Égalités / Monde

Satire: un pasteur veut mettre en prison les femmes qui disent «Oh my God» pendant l’amour

Temps de lecture : 2 min

Creation of man / Michel-Ange via WikimédiaCC License by
Creation of man / Michel-Ange via WikimédiaCC License by

L'histoire qui suit est une histoire satirique, venue d'un site de même catégorie que The Onion. Nous l'avons d'abord présentée comme une véritable histoire et nous excusons auprès de nos lecteurs.

Dans une interview assez hallucinante pour le site Newslo, le pasteur John Hagee, qui officie à San Antonio aux États-Unis, a déclaré que, dans «ce monde de crimes et de morts qui nous entoure, un simple blasphème n’a pas l’attention qu’il devrait avoir». Il s’est ainsi appuyé sur l’un des Dix Commandements («Tu n'invoqueras pas le Nom du Seigneur ton Dieu en vain») pour s’en prendre aux femmes.

Selon lui, il n’y «a pas de plus grand péché dans l’usage du nom de Dieu que celui des femmes qui l’utilisent pendant une relation sexuelle. C’est un péché, et l’un des usages les plus grossiers, les plus dénigrants que l’on puisse faire du nom du Seigneur».

Colère de Dieu

Et quand la journaliste lui demande ce qu’il faudrait faire pour régler, le pasteur a une solution simple: la prison pour les femmes.

«Si ça ne dépendait que de moi, je mettrais toutes les femmes ou les filles qui font ça en prison. Ce serait un bon exemple de la colère de Dieu dirigée contre ce qui, selon moi, est un terrible usage du nom du Créateur.»
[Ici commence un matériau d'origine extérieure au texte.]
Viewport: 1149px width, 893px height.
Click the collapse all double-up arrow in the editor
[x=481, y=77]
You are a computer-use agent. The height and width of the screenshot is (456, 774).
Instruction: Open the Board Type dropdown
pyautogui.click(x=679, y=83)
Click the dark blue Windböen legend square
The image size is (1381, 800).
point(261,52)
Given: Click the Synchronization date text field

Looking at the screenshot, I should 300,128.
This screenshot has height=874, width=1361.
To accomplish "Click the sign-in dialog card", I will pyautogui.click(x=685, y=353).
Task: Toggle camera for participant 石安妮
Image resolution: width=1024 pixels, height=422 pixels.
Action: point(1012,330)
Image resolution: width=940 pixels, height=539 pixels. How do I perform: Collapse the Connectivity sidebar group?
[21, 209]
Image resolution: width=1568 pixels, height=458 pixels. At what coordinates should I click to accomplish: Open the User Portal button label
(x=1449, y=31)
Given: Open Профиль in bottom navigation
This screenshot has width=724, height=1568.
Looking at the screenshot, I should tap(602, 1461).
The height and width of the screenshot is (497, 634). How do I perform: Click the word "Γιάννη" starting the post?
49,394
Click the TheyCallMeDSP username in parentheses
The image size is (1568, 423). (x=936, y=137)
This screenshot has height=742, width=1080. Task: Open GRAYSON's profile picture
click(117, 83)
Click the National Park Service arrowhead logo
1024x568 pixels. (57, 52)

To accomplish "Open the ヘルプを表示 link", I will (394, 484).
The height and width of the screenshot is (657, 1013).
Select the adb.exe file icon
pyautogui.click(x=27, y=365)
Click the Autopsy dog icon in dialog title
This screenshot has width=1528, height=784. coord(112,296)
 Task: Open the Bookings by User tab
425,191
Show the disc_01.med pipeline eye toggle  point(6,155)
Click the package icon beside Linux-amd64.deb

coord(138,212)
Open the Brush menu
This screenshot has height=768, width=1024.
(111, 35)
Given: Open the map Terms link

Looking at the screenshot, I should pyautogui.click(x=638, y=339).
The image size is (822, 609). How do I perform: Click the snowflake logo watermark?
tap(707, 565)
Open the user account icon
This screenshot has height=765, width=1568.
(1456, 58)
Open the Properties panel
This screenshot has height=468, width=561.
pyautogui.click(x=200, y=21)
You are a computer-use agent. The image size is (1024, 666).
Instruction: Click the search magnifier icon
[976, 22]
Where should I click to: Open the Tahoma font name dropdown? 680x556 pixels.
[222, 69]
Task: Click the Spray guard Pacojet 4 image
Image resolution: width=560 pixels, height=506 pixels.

Ce n’est pas le premier pasteur dont les propos vont aussi loin à l’encontre des femmes ou de la communauté LGBT. Début juin, le Daily Mail expliquait que le pasteur Stephen Anderson, qui avait déjà promis un Noël sans sida si tous les homosexuels étaient exécutés, a déclaré avoir prié pour que Caitlyn Jenner, femme transgenre, finisse en enfer.

De son côté, John Hagee n’a évidemment pas évoqué le supposé cadre légal (inexistant) qui entoureraient ces sanctions. Il n’a pas non plus évoqué des sanctions contre les hommes qui évoqueraient le Seigneur pendant qu’ils font l’amour, ou contre les pasteurs qui font preuve de fanatisme dans les médias.